Friday, April 26, 2024

Glenn KnicKrehm listens to the whispered words of an adviser during an April 23, 2018, meeting of Cambridge’s City Council when an order was heard about his one-time proposal to buiid a grand hall for the performing arts in Kendall Square.

The philanthropist who promised a grand hall for the performing arts in Kendall Square – and now is trying to sell the land, 19 years after it was set aside for his Constellation Center – is being asked to hold off on a sale while the city looks into its tax status and zoning history.

News of the proposed sale April 19 was greeted with outrage by some in the community, who accused Glenn KnicKrehm and his Constellation Charitable Foundation of land banking, meaning he sat on developable, tax-exempt land until its value rose high enough for him to sell at a profit.

The order raises a question about the land’s long tax exemption, which allowed KnicKrehm to research and patent acoustical concepts without an urgency to apply them in his concert hall, but the term “land-banking” didn’t come up Monday as the City Council discussed the request; its authors talked mainly about exploring whether the 35,865-square-foot lot at Kendall and Athenaeum streets could be required to stay focused on the arts.

“A lot of people are hoping that that remains how the land is going to be sold and developed,” councillor Tim Toomey said. “Certainly the city and the public has been very patient with this owner. We’d like to know what transpired and how to move forward.”

Councillor Alanna Mallon said the order was needed at a time the city has been forced to think how it supports the arts, especially as it looks less likely that the city will save the EMF Building from shutting down near Central Square, displacing hundreds of musicians and artists and a recording studio.

Cultural facilities required?

The former Constellation Center might, some day, even make up for some of the loss. Councillor Dennis Carlone, an urban planner, said he played a role in the 1.3 million-square-foot Cambridge Research Park “planned unit development” that set aside land for KnicKrehm’s concept and was “pretty sure the developer-prepared PUD petition calls out ‘cultural facilities.’ One can make a case that would need zoning relief otherwise.”

That future use might not be as grand as the Constellation Center – envisioned as a five-hall facility for music, opera, theater, dance and cinema and to be used for community, educational and family events – but “I think we all want something active at the lower level to bring people in,” Carlone said.

KnicKrehm attended the previous City Council meeting, when Toomey coincidentally filed an order asking for an update on the site, not realizing a sale of the land had already been announced; but not Monday’s meeting. A message was left Tuesday for KnicKrehm and his exclusive agent for the land sale, Andrew W. Hoar, president and co-managing partner of the real estate firm CBRE New England.

“Deep disappointment”

While KnicKrehm has said he plans to use the money from a land sale to relocate his concept for a performance hall, it’s not guaranteed to be in Cambridge. He promised only that his board expected to look “at a range of sites in Greater Boston.”

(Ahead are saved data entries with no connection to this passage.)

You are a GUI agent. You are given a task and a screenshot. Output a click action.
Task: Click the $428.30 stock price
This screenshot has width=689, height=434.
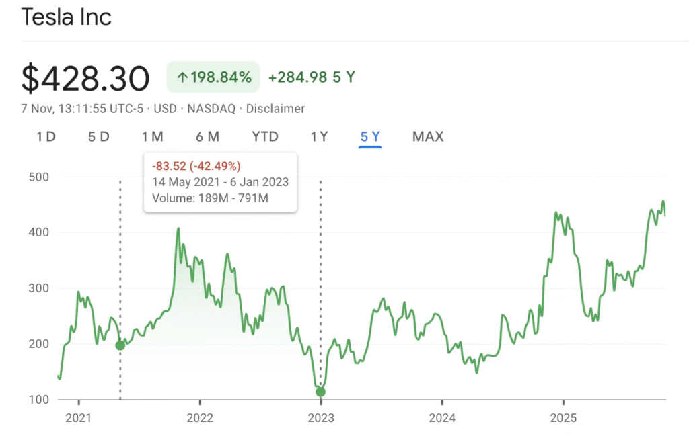[85, 79]
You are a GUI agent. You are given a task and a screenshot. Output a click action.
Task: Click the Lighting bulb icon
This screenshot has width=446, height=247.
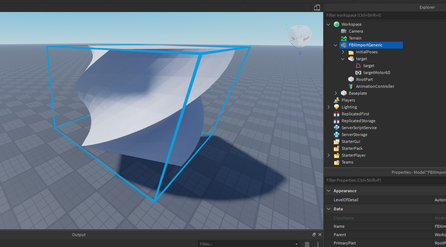point(337,107)
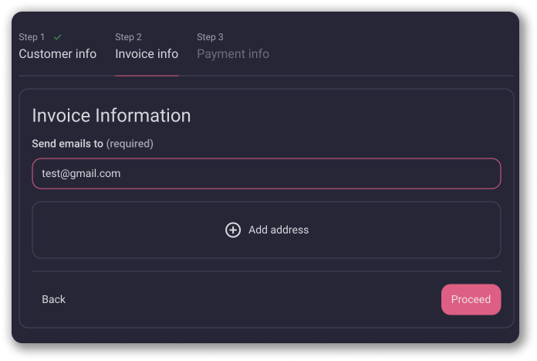Click the 'Step 1' label text
The height and width of the screenshot is (361, 537).
pos(32,37)
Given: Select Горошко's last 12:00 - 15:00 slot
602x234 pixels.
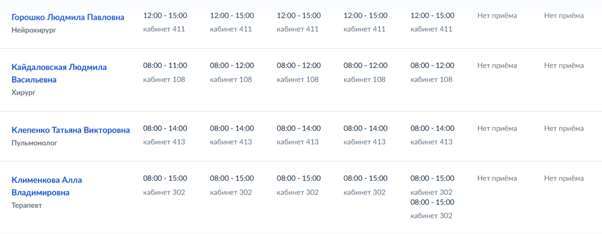Looking at the screenshot, I should 432,16.
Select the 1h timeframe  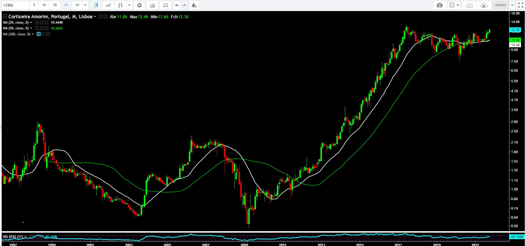tap(44, 5)

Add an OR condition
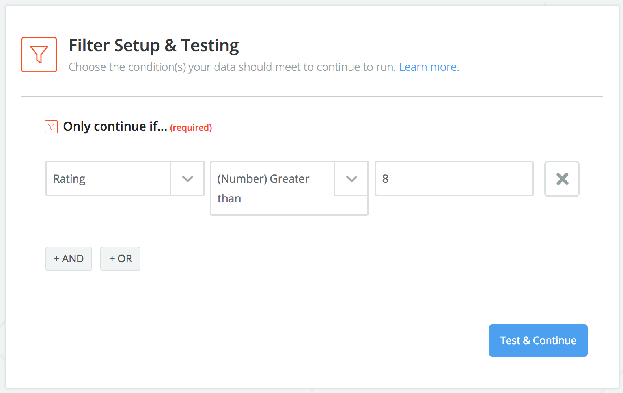[120, 259]
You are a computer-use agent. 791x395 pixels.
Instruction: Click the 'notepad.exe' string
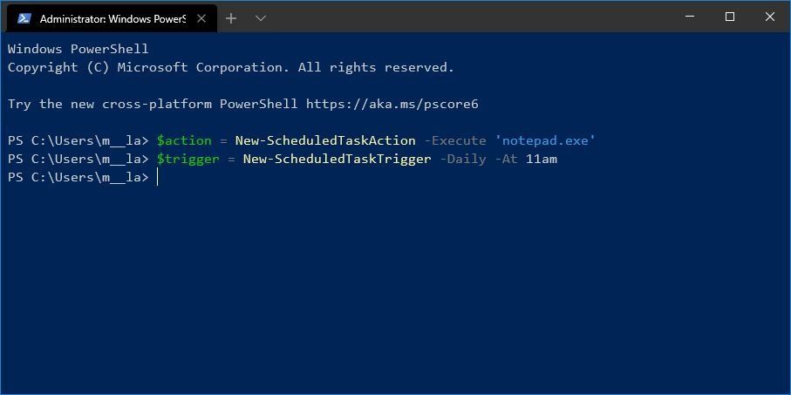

Jason Weeks, executive director of Cambridge Arts, said he’d “hoped and expected” that the Constellation Center would become a place where the arts could thrive. To hear KnicKrehm planned to sell and likely relocate was “a deep disappointment.”

“I doubt [his Constellation Center concept] will be in Kendall Square or East Cambridge or any other place in the city, and it’s a terrible shame,” Weeks said.

The combined loss of the Constellation Center and EMF “make a really strong case for our city to be more aware of the arts,” Weeks said.